Together they evoke not only the prosperity of Scobbiscombe and Kingston farmhouse but also the losses and tenderness woven through their story. Reputation and significance While no surviving source proclaims William as a celebrity beyond his district, the evidence allows us to see him as one of the notable farmers of the South Hams in his day. A farm of 526 acres worked across successive decades; a household employing numerous servants and labourers; an investment in coastal shipping; and a position as landowner in later life – all these mark him as a man whose decisions helped shape the local economy, landscape and society. His life illustrates a pattern typical of the best-established West Country farmers of the nineteenth century. Born into a local farming family, he took on progressively larger responsibilities, built up a major holding at Scobbiscombe, married into kin networks that broadened his connections across the region, and raised children who would go on to farm, emigrate and marry into other families. He participated in the mixed-farming economy of the South Hams, which integrated arable, livestock and coastal resources to sustain a relatively dense rural population.

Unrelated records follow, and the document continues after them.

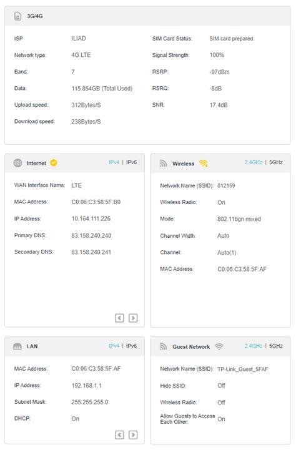This screenshot has height=450, width=296.
Task: Go to next Internet connection entry
Action: pos(133,318)
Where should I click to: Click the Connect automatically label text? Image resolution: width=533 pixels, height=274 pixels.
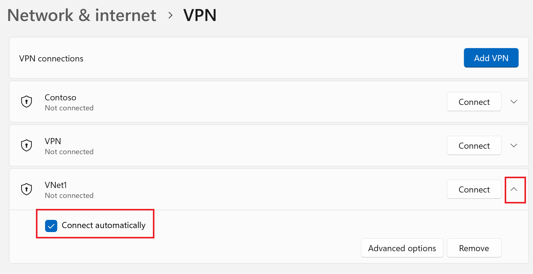pyautogui.click(x=104, y=225)
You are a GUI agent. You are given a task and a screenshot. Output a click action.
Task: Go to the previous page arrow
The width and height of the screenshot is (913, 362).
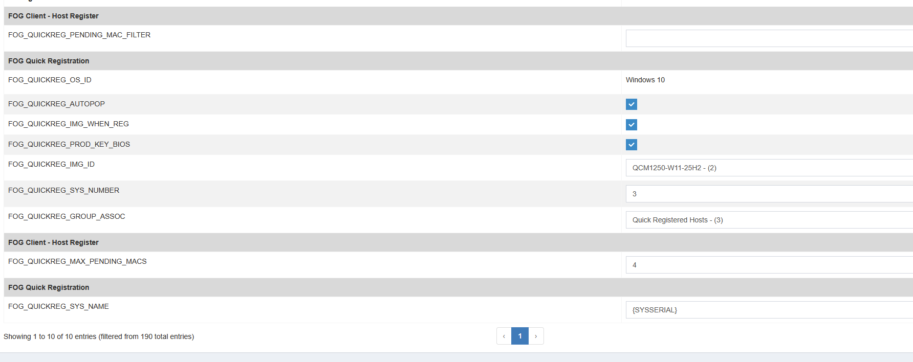504,336
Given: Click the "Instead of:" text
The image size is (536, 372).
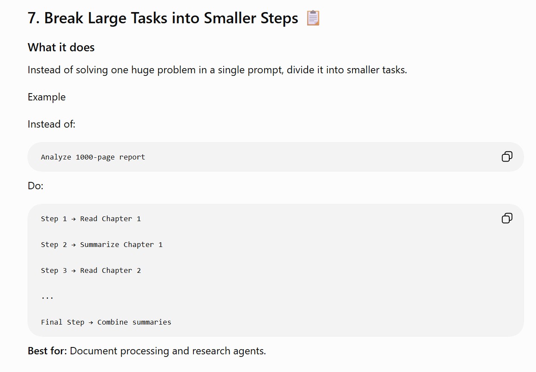Looking at the screenshot, I should click(51, 124).
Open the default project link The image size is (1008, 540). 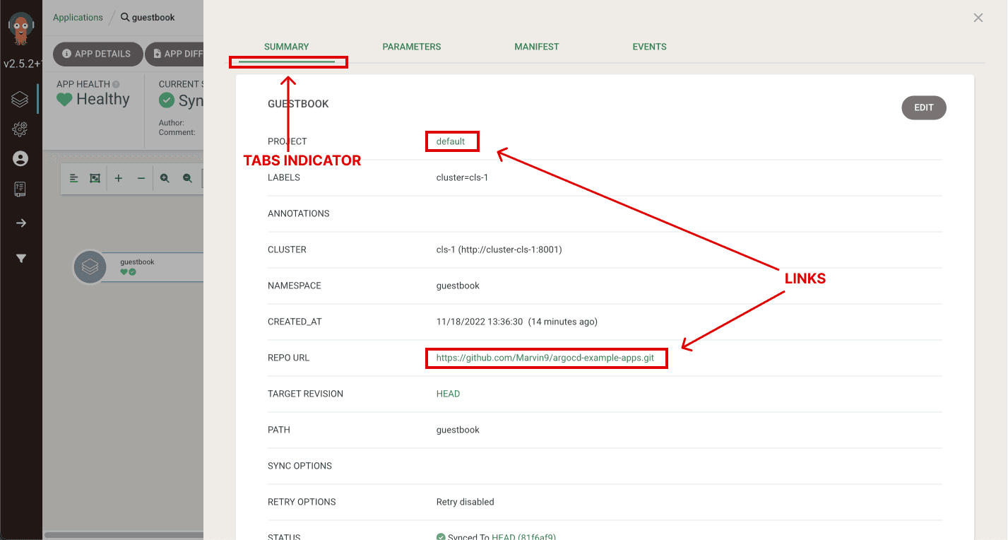[451, 141]
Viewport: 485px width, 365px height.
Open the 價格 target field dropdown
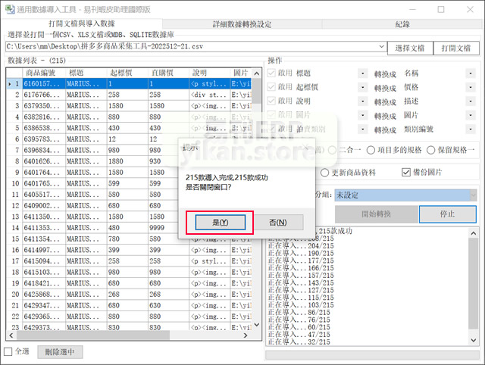coord(471,87)
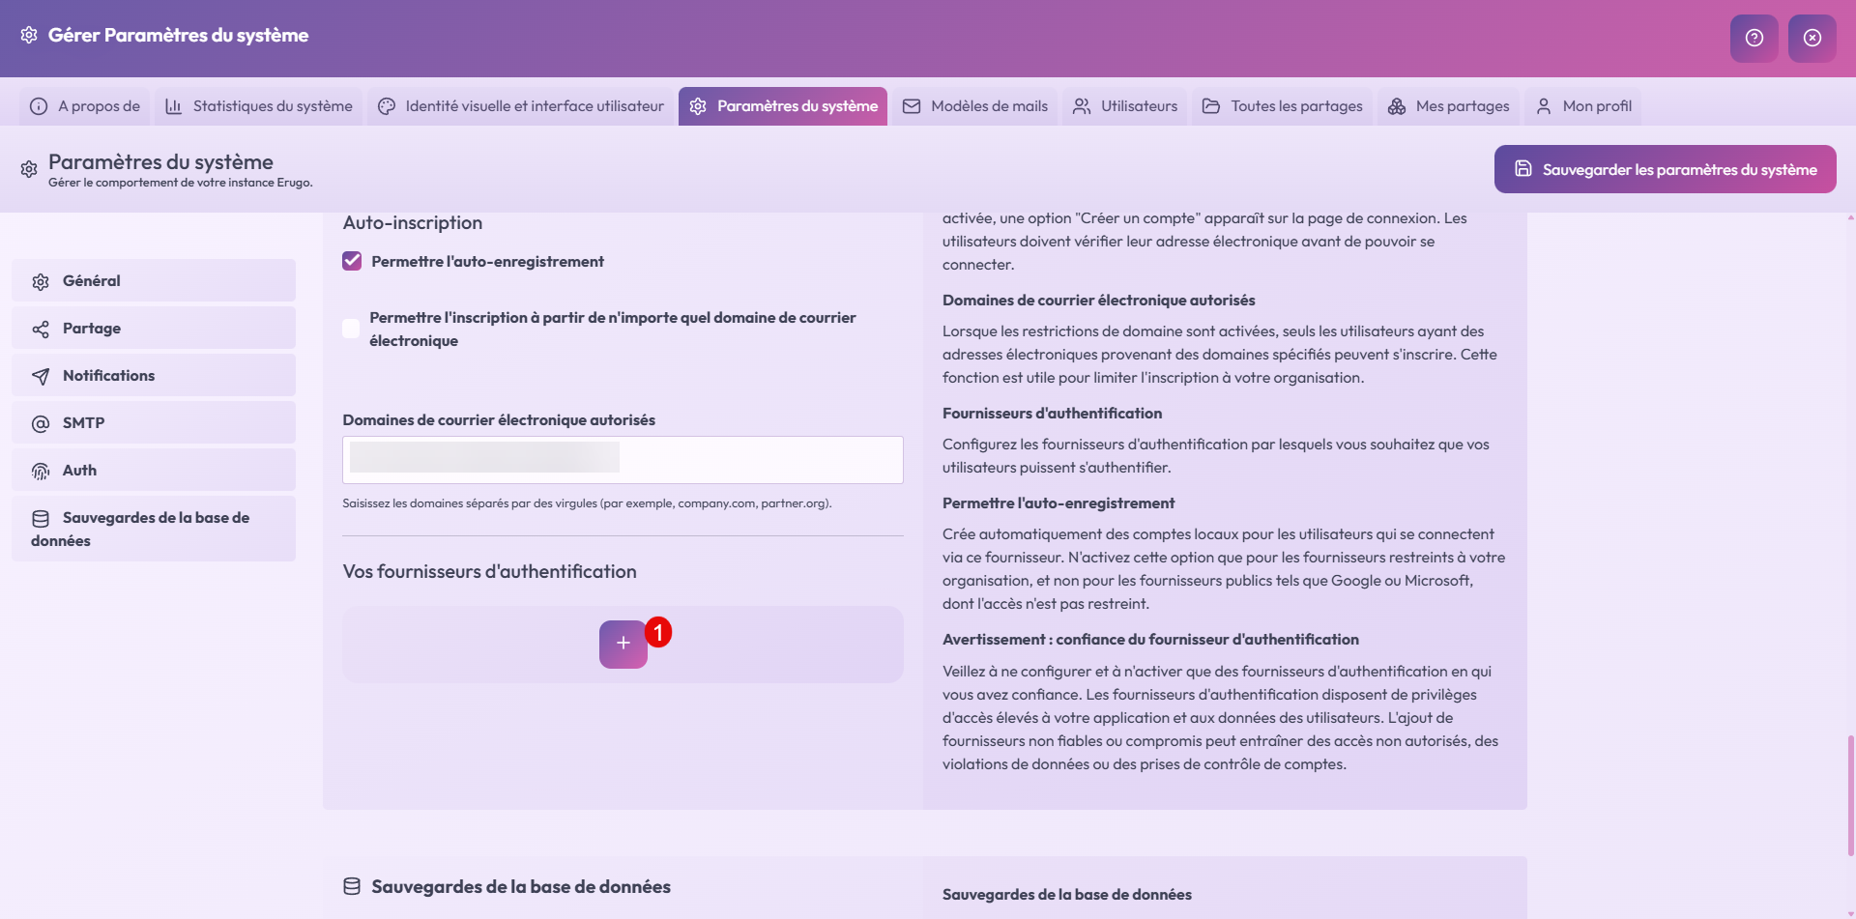
Task: View the Toutes les partages tab
Action: 1282,106
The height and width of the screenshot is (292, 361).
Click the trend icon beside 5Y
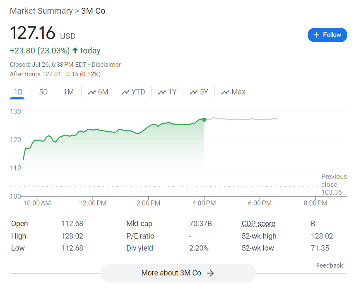click(194, 92)
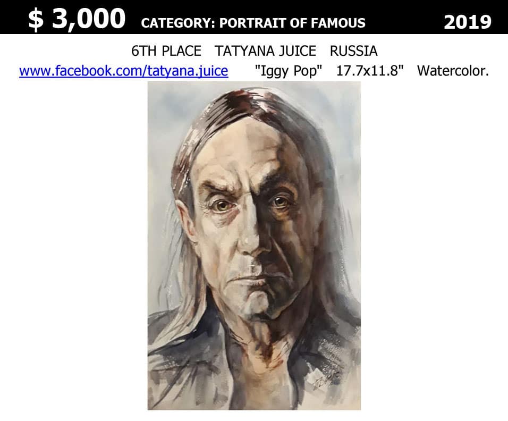This screenshot has width=508, height=421.
Task: Click the painted hair at top of portrait
Action: click(x=246, y=104)
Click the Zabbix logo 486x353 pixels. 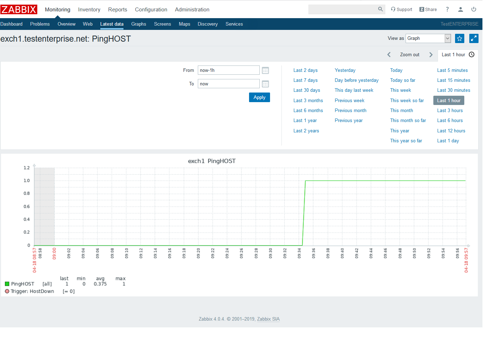tap(19, 10)
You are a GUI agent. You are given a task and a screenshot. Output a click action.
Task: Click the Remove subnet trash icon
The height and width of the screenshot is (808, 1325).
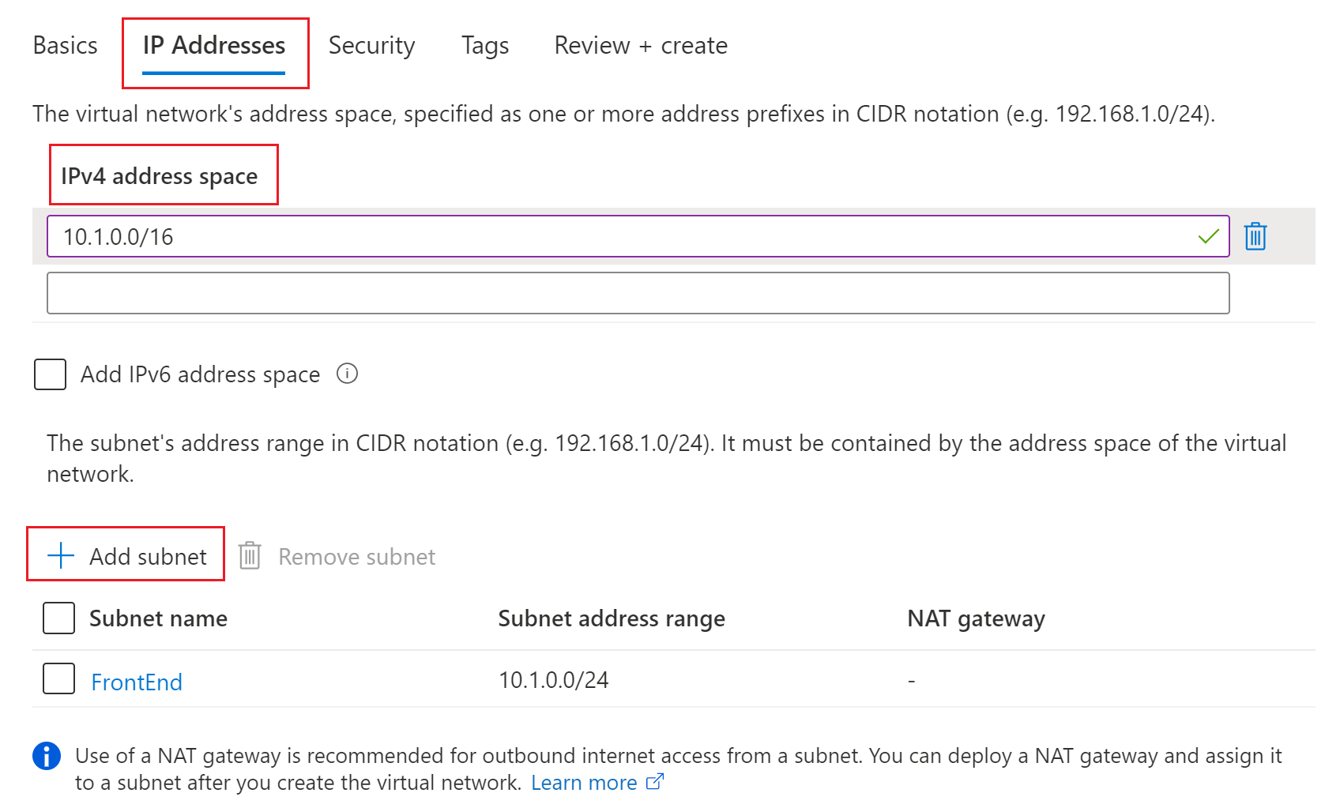click(250, 556)
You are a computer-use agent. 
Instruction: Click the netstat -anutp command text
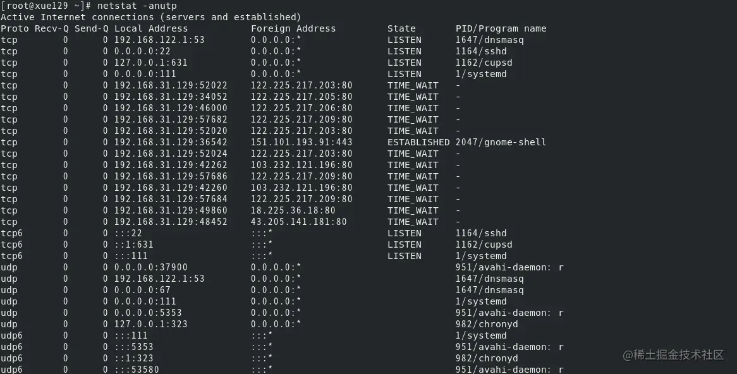(137, 6)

Through his shipping shares, he linked the inland fields to the estuarine trade, helping to maintain the flow of manure, lime and produce that underpinned agricultural “high farming.” Landscape and legacy Today, Scobbiscombe and its surrounding fields remain part of a cherished South Devon landscape of rolling pasture, high hedgebanks and glimpses of the sea. Archaeological and landscape studies have noted the persistence of medieval and post-medieval field patterns, farmsteads and lanes in the area, even as farm buildings have been altered or rebuilt. Within that longer history, William’s tenure represents one significant chapter: a period in which the farm functioned as a large, active mixed holding, employing labourers, raising a family, investing in shipping and participating in a wider economy of estuarine trade and agricultural improvement. His gravestone in Kingston churchyard and the traces of his family in parish records, census returns and local memory keep his name alive as one of the men who worked, shaped and cared for this part of Devon.